In mature environments, this usually looks like four layers working together:
- Workload identity for the agent, so the platform can authenticate the software entity itself.
- Intent-based authorisation, so a request is judged by what the agent is trying to do, not just who it is.
- JIT credential provisioning, so the agent gets only the minimum access needed for the current step.
- High-fidelity logging, so every privileged action has an owner, a reason, and a rollback path.
That model fits the direction described in the OWASP Top 10 for Agentic Applications 2026 and the NIST Cybersecurity Framework 2.0, especially around access control, auditability, and resilience. It also matches NHIMG’s broader NHI lifecycle guidance in Ultimate Guide to NHIs — Lifecycle Processes for Managing NHIs and the breach patterns discussed in Moltbook AI agent keys breach. These controls tend to break down when agents must operate offline for long periods or coordinate across many third-party tools, because token exchange, revocation, and policy evaluation become inconsistent across trust boundaries.
Common Variations and Edge Cases
Tighter governance often increases latency and operational overhead, so organisations need to balance responsiveness against blast-radius reduction. That tradeoff is acceptable for privileged workflows, but it can be too slow if every routine tool call requires human review. Best practice is evolving, and there is no universal standard for this yet, especially for multi-agent systems and nested tool chains.
One common edge case is delegated automation across vendor APIs. In those environments, static RBAC often looks convenient until one agent inherits access that is valid for one service but unsafe for another. Another is human-in-the-loop exception handling, where a temporary approval should create a narrowly scoped session instead of a standing entitlement. The same logic applies to secrets management: dynamic, short-lived secrets are safer than persistent API keys, but only if the platform can actually rotate and audit them. For a broader governance view, the Ultimate Guide to NHIs — Regulatory and Audit Perspectives and Top 10 NHI Issues help connect agent controls to assurance and reporting.
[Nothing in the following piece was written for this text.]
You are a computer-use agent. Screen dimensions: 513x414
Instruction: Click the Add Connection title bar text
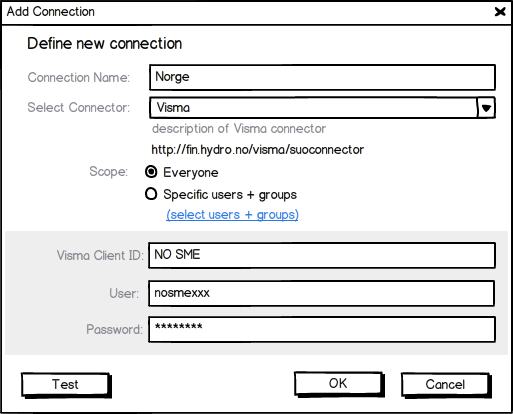51,12
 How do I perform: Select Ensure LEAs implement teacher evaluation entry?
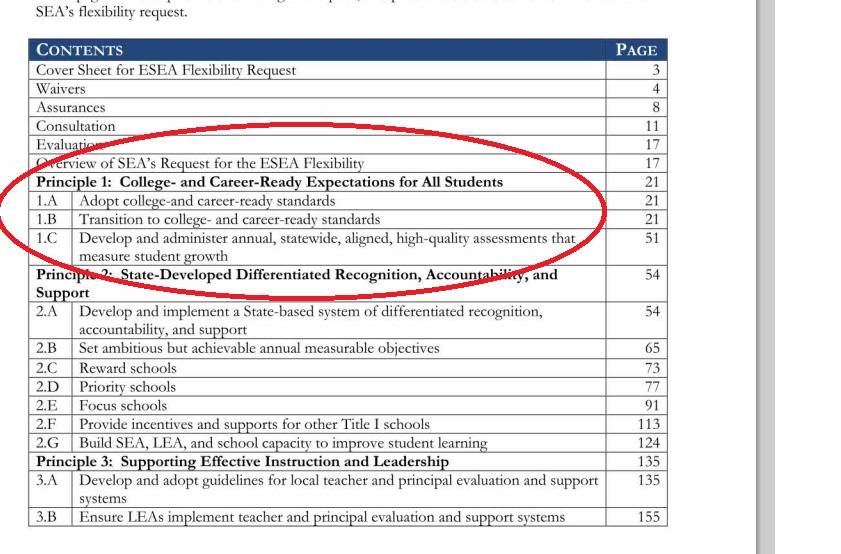(x=322, y=517)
When agents can self-initiate retries, call external tools, or spawn sub-agents, the governance model must assume unpredictable behaviour, not just planned workflows.
Standards & Framework Alignment
This section maps relevant standards and security frameworks to the operational risks and controls described in this guidance.
OWASP Agentic AI Top 10 and CSA MAESTRO address the attack and risk surface, while NIST AI RMF set the governance and control requirements practitioners need to meet.
| Framework | Control / Reference | Relevance |
|---|---|---|
| OWASP Agentic AI Top 10 | A2 | Agentic access misuse is central to governing autonomous AI actions. |
| CSA MAESTRO | TMC | MAESTRO models threats from autonomous agent workflows and tool chaining. |
| NIST AI RMF | GOVERN | AI RMF GOVERN covers accountability for autonomous system behaviour. |
Threat-model agent tool paths, then add policy checks and logging at every privilege transition.